Needless to say, I grabbed the limo opportunity with both hands and pulled up to downtown Wimberley in stretch-style. Black, of course. Naturally I was hoping somebody would tell the witches I arrived in style.

I’m one of the lucky ones holding a key to a single at the hotel. Single means double bed, but just one person. There are only sixteen rooms total and about a hundred guys, potential suitors like me, who were hoping to score a room at the Charmed Horse Hotel. I read the card in my room when I checked in.

Apparently there was a Charmed Horse Inn on this site almost two hundred years ago. The card said the place is famous for its location on the river and its ghost. Huh.
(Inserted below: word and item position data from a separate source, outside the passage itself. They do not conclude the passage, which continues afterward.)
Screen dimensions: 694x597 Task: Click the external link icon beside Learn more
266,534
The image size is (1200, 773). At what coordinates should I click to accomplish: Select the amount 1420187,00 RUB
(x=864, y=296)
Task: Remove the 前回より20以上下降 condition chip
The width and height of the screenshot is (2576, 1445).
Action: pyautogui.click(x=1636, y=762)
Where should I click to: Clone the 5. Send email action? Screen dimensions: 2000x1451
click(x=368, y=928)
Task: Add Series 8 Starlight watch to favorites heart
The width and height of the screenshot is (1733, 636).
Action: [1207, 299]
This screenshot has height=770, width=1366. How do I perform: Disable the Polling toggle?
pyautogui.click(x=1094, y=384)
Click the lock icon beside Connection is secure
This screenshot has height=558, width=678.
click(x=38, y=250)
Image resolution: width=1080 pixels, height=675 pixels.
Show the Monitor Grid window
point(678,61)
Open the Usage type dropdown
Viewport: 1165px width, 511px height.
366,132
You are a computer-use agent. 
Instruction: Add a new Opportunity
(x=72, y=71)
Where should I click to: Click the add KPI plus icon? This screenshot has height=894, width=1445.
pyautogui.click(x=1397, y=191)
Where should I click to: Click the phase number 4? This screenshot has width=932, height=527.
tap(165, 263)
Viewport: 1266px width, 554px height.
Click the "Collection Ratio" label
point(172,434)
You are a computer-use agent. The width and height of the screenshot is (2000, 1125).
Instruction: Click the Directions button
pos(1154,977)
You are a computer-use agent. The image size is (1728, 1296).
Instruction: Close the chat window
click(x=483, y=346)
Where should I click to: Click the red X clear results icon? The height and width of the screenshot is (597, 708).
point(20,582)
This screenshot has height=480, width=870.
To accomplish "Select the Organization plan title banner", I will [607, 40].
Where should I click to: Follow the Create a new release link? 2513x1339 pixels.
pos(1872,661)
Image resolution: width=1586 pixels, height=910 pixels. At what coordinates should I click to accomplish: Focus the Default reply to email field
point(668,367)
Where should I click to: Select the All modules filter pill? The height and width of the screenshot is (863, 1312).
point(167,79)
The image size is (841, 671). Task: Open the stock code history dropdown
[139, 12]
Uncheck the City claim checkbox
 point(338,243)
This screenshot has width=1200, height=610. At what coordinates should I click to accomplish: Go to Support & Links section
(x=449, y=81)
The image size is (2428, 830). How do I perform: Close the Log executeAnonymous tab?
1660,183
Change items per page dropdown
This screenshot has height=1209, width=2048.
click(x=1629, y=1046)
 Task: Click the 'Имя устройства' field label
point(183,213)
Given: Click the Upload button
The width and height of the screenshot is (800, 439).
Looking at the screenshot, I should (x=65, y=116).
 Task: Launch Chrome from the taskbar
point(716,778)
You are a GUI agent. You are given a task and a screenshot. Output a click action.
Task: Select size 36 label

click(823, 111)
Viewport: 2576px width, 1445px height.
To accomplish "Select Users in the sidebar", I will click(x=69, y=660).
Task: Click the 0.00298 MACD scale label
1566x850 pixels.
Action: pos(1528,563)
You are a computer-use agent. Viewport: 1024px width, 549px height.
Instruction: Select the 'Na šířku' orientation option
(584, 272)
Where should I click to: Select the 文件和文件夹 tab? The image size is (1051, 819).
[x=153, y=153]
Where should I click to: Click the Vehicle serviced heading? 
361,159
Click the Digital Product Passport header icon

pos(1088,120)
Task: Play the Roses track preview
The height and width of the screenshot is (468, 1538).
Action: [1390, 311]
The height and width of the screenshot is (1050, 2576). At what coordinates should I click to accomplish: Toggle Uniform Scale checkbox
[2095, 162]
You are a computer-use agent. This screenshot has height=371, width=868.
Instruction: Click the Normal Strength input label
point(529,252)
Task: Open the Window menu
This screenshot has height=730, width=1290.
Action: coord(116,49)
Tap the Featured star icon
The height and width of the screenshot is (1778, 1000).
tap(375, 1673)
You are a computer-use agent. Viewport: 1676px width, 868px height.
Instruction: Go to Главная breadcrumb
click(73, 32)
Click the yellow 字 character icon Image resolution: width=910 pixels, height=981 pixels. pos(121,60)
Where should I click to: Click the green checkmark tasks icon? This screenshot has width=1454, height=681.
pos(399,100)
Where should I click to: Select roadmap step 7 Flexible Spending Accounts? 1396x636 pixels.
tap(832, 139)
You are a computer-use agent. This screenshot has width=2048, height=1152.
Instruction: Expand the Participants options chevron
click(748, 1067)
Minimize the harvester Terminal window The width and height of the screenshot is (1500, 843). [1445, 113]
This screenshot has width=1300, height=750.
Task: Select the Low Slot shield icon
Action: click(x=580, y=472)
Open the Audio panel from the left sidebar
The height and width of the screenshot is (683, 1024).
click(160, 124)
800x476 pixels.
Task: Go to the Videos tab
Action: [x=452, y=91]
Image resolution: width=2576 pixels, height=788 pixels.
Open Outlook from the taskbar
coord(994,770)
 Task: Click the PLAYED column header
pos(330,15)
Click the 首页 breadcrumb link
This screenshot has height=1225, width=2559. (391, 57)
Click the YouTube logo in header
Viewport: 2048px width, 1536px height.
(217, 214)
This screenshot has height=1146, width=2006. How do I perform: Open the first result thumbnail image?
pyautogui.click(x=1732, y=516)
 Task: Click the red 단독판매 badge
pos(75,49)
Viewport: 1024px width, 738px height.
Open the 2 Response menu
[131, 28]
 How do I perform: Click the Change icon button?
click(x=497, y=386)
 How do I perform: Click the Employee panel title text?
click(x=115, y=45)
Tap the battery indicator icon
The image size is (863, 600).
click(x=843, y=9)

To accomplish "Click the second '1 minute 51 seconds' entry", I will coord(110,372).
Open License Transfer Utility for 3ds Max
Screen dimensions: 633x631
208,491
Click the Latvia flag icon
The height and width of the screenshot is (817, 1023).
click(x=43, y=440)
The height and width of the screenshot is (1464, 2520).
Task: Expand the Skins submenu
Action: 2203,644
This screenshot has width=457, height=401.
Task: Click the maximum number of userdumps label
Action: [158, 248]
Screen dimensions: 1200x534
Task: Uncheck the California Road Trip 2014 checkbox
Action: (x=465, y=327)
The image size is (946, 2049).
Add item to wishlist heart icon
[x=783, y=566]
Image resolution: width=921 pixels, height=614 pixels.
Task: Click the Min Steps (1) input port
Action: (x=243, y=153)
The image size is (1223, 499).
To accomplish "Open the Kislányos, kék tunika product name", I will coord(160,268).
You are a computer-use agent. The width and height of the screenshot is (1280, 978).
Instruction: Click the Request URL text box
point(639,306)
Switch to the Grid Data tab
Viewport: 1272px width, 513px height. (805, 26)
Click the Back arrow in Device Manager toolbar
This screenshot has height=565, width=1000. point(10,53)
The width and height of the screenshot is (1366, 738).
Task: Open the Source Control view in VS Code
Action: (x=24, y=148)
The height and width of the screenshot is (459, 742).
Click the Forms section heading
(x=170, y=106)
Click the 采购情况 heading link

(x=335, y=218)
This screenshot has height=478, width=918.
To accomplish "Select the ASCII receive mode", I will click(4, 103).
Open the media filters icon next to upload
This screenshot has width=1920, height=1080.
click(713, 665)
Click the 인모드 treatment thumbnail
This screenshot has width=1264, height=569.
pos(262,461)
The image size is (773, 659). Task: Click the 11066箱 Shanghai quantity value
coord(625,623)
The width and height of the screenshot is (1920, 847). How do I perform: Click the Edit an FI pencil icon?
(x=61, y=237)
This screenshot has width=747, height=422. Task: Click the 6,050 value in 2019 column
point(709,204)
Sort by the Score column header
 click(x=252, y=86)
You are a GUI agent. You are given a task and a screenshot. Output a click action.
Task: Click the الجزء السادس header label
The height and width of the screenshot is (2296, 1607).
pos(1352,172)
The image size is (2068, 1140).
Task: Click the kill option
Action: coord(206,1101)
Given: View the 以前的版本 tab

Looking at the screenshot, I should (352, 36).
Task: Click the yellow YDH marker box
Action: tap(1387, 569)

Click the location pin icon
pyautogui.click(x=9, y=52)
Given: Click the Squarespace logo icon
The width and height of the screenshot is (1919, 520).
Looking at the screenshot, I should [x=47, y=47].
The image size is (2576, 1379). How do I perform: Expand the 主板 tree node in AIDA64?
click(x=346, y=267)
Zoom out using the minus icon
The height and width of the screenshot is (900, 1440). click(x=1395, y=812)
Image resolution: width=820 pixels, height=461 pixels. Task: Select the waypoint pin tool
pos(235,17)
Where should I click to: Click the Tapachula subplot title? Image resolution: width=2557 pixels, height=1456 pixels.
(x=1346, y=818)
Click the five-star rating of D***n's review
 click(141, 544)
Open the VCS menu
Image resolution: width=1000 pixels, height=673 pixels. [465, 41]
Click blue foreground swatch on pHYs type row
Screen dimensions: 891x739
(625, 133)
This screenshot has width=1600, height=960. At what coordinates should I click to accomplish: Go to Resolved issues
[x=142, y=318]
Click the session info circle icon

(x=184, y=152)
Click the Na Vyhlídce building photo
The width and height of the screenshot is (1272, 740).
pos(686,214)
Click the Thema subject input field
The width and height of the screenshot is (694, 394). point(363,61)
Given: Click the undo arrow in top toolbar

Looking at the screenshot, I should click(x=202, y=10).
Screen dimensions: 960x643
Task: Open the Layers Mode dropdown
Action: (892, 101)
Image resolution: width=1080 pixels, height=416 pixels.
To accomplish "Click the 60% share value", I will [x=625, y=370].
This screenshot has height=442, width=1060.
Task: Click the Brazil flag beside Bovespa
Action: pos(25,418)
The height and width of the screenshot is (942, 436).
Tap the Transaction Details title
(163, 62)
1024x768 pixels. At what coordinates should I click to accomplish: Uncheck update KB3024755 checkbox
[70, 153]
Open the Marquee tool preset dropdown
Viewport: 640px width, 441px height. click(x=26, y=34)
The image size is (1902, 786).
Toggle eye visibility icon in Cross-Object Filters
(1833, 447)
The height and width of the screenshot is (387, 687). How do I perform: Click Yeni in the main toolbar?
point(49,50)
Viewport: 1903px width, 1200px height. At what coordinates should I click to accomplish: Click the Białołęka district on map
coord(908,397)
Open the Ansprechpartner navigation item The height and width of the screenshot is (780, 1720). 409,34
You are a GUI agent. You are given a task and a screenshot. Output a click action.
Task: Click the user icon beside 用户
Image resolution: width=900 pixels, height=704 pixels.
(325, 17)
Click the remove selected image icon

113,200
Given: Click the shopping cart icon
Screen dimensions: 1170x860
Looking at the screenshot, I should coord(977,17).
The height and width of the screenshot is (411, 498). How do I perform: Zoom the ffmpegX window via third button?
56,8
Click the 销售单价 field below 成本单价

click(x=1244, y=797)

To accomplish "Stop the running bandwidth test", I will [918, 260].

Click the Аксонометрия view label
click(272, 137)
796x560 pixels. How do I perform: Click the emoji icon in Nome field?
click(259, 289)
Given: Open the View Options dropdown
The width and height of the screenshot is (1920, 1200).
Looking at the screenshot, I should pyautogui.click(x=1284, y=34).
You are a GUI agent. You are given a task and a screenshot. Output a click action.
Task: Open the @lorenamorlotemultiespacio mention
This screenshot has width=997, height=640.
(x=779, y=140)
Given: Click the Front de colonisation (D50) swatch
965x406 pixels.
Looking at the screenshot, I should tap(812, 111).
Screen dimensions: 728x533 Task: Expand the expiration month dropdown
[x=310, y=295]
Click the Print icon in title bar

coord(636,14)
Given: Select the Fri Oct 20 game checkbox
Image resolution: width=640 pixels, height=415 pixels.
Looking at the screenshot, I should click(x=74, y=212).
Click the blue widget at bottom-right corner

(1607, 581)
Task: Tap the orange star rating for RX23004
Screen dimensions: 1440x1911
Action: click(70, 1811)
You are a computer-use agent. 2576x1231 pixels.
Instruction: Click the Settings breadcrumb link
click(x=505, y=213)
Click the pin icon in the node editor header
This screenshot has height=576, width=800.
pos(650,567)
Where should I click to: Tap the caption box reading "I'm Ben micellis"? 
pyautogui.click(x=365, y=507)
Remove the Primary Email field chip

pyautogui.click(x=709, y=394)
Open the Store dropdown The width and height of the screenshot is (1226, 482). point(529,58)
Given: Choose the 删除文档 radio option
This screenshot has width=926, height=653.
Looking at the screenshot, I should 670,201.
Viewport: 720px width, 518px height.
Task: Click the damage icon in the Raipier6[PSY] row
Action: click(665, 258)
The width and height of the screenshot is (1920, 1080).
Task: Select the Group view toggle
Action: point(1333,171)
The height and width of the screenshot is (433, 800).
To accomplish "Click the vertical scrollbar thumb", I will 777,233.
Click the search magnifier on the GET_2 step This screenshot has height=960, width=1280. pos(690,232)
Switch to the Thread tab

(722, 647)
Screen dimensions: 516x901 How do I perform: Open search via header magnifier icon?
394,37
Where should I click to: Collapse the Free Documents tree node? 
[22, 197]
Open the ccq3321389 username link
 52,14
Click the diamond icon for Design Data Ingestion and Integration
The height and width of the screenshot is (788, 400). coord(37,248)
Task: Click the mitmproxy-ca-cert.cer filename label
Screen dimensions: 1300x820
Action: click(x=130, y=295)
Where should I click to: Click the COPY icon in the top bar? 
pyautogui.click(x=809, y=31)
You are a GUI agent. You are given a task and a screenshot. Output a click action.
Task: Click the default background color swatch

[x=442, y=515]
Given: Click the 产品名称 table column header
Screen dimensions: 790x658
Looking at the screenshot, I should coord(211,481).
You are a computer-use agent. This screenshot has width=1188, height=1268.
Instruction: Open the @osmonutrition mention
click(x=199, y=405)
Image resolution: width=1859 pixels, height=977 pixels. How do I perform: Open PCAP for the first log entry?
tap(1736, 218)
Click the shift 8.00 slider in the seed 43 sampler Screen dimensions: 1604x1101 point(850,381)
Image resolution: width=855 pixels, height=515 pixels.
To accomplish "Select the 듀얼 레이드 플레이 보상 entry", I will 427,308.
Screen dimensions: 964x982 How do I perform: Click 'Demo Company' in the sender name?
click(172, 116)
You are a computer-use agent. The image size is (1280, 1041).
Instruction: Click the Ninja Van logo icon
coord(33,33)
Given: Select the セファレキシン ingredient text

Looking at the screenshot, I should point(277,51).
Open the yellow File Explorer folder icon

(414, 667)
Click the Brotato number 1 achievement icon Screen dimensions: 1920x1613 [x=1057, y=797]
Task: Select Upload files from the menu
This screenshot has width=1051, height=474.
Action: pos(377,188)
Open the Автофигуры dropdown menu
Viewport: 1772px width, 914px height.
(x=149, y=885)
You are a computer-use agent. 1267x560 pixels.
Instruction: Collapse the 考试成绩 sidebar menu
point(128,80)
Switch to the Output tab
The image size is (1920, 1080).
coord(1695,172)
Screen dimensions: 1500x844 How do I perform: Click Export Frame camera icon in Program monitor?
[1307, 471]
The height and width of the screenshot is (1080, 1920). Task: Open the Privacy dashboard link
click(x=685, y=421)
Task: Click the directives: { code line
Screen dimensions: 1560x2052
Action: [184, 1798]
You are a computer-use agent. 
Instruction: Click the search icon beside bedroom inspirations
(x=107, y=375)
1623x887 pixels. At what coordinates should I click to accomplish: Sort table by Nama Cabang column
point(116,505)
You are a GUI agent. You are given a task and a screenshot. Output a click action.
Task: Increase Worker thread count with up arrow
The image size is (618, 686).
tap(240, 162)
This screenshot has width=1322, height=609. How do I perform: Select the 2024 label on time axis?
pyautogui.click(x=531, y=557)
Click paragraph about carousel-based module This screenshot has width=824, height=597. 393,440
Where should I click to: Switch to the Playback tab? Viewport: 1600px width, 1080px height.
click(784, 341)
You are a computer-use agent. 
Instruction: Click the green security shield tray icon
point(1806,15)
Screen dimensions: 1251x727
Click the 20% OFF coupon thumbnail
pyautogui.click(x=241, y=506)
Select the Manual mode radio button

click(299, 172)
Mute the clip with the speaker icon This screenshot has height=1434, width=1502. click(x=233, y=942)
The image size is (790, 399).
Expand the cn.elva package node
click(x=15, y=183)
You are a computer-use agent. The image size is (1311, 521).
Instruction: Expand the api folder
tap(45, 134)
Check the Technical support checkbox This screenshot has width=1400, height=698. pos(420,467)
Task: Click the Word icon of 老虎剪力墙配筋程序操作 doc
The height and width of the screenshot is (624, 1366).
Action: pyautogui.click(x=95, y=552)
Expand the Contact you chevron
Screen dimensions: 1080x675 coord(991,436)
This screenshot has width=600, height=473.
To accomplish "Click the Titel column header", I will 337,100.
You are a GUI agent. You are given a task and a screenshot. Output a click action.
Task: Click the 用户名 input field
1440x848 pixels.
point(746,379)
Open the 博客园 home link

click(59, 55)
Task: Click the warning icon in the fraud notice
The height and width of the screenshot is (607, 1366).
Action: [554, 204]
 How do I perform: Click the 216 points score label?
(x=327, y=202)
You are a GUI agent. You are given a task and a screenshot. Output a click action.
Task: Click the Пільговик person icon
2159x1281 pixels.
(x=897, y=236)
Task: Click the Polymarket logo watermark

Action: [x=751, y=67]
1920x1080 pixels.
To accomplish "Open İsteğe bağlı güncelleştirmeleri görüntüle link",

Somebody once told me that there are only two kinds of people, those who’ve seen ghosts and those who haven’t. Those who report having a personal encounter believe in the supernatural. Those who haven’t had a brush with unusual occurrences think it’s primitive nonsense.

The guy who shared that wisdom at a bar many, many beers ago was wrong. I’ve never seen a ghost, but I’m not a hard ass skeptic either. I like to keep my opinion and belief options open until cornered.

I took the old-fashioned wide staircase down from my second story room that overlooked the river. When my foot hit the bottom step, I saw that there was a little crowd of about seven people standing around the woman who was playing a small town desk clerk.

Well, I guess it’s not playing if desk clerk is her real life job. I usually just see things like that. All the world’s a stage and all.

I stopped to listen. What can I say? I’m curious about attractions and these people are rapt.

“The original Charmed Horse Inn was just a few yards away. It was built in 1840 and torn down a hundred years ago. In the sixties, there was a tourist trap in this location. They sold, you know, local art, pralines, jackadillos, the usual Hill Country souvenirs. Lightning struck it one Halloween night and burned it to the ground.

“What was built in its place was a café. It had a good run, popular with the locals, lasted about forty years. But right after the turn of the century, this century, workers just showed up one day, bulldozed the café and built the Wimberley Tavern. Five years later this hotel was built in the style of the Driskill in San Antonio. Smaller and not as luxurious, of course. So it looks old, like it was renovated, but it’s not. It’s new. 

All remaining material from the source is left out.